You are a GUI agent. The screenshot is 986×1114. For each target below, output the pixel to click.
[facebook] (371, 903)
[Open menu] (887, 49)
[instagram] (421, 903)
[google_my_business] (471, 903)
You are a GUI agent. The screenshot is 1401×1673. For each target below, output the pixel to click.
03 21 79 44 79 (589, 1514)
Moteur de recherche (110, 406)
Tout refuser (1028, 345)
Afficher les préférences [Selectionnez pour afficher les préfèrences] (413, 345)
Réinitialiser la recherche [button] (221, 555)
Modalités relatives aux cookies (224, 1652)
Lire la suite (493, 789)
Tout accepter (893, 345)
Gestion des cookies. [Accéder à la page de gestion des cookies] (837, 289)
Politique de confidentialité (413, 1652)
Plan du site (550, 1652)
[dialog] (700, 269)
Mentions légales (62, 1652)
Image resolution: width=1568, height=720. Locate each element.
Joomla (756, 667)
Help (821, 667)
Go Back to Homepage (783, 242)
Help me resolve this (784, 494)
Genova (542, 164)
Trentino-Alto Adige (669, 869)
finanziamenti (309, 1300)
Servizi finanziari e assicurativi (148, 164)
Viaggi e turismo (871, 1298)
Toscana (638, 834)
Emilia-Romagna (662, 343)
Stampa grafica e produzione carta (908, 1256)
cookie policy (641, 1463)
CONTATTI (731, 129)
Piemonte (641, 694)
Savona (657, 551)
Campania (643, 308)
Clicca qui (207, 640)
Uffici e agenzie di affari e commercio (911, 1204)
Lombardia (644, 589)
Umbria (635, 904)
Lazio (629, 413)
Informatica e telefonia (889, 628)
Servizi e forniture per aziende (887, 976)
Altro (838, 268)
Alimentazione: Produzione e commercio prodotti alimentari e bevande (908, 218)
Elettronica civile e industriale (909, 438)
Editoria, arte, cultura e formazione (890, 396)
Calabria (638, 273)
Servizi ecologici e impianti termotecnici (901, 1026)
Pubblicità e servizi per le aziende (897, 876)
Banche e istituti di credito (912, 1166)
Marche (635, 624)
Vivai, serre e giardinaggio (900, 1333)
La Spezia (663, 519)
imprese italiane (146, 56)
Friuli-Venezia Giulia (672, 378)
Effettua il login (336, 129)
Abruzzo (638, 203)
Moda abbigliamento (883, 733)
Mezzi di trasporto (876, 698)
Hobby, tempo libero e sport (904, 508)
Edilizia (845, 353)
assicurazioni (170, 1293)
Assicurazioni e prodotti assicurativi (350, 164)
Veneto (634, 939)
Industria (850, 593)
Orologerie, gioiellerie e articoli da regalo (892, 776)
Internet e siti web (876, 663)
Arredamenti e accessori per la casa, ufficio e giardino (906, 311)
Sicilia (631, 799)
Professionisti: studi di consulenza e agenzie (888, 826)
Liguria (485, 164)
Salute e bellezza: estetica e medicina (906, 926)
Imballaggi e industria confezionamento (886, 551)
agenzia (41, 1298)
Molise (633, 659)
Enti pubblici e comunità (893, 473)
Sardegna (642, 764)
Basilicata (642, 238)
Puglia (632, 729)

══════

Work to do | Reproduce every one of the records above line by line, matching each character, number, and mark of punctuation precisely.

Task response |
You are a GUI agent. The screenshot is 986×1114. For each target below, output the pixel to click.
[facebook] (371, 903)
[Open menu] (887, 49)
[instagram] (421, 903)
[google_my_business] (471, 903)
You are a GUI agent. The screenshot is 1401×1673. For each target below, output the pixel to click.
03 21 79 44 79 (589, 1514)
Moteur de recherche (110, 406)
Tout refuser (1028, 345)
Afficher les préférences [Selectionnez pour afficher les préfèrences] (413, 345)
Réinitialiser la recherche [button] (221, 555)
Modalités relatives aux cookies (224, 1652)
Lire la suite (493, 789)
Tout accepter (893, 345)
Gestion des cookies. [Accéder à la page de gestion des cookies] (837, 289)
Politique de confidentialité (413, 1652)
Plan du site (550, 1652)
[dialog] (700, 269)
Mentions légales (62, 1652)
Image resolution: width=1568, height=720. Locate each element.
Joomla (756, 667)
Help (821, 667)
Go Back to Homepage (783, 242)
Help me resolve this (784, 494)
Genova (542, 164)
Trentino-Alto Adige (669, 869)
finanziamenti (309, 1300)
Servizi finanziari e assicurativi (148, 164)
Viaggi e turismo (871, 1298)
Toscana (638, 834)
Emilia-Romagna (662, 343)
Stampa grafica e produzione carta (908, 1256)
cookie policy (641, 1463)
CONTATTI (731, 129)
Piemonte (641, 694)
Savona (657, 551)
Campania (643, 308)
Clicca qui (207, 640)
Uffici e agenzie di affari e commercio (911, 1204)
Lombardia (644, 589)
Umbria (635, 904)
Lazio (629, 413)
Informatica e telefonia (889, 628)
Servizi e forniture per aziende (887, 976)
Altro (838, 268)
Alimentazione: Produzione e commercio prodotti alimentari e bevande (908, 218)
Elettronica civile e industriale (909, 438)
Editoria, arte, cultura e formazione (890, 396)
Calabria (638, 273)
Servizi ecologici e impianti termotecnici (901, 1026)
Pubblicità e servizi per le aziende (897, 876)
Banche e istituti di credito (912, 1166)
Marche (635, 624)
Vivai, serre e giardinaggio (900, 1333)
La Spezia (663, 519)
imprese italiane (146, 56)
Friuli-Venezia Giulia (672, 378)
Effettua il login (336, 129)
Abruzzo (638, 203)
Moda abbigliamento (883, 733)
Mezzi di trasporto (876, 698)
Hobby, tempo libero e sport (904, 508)
Edilizia (845, 353)
assicurazioni (170, 1293)
Assicurazioni e prodotti assicurativi (350, 164)
Veneto (634, 939)
Industria (850, 593)
Orologerie, gioiellerie e articoli da regalo (892, 776)
Internet e siti web (876, 663)
Arredamenti e accessori per la casa, ufficio e giardino (906, 311)
Sicilia (631, 799)
Professionisti: studi di consulenza e agenzie (888, 826)
Liguria (485, 164)
Salute e bellezza: estetica e medicina (906, 926)
Imballaggi e industria confezionamento (886, 551)
agenzia (41, 1298)
Molise (633, 659)
Enti pubblici e comunità (893, 473)
Sardegna (642, 764)
Basilicata (642, 238)
Puglia (632, 729)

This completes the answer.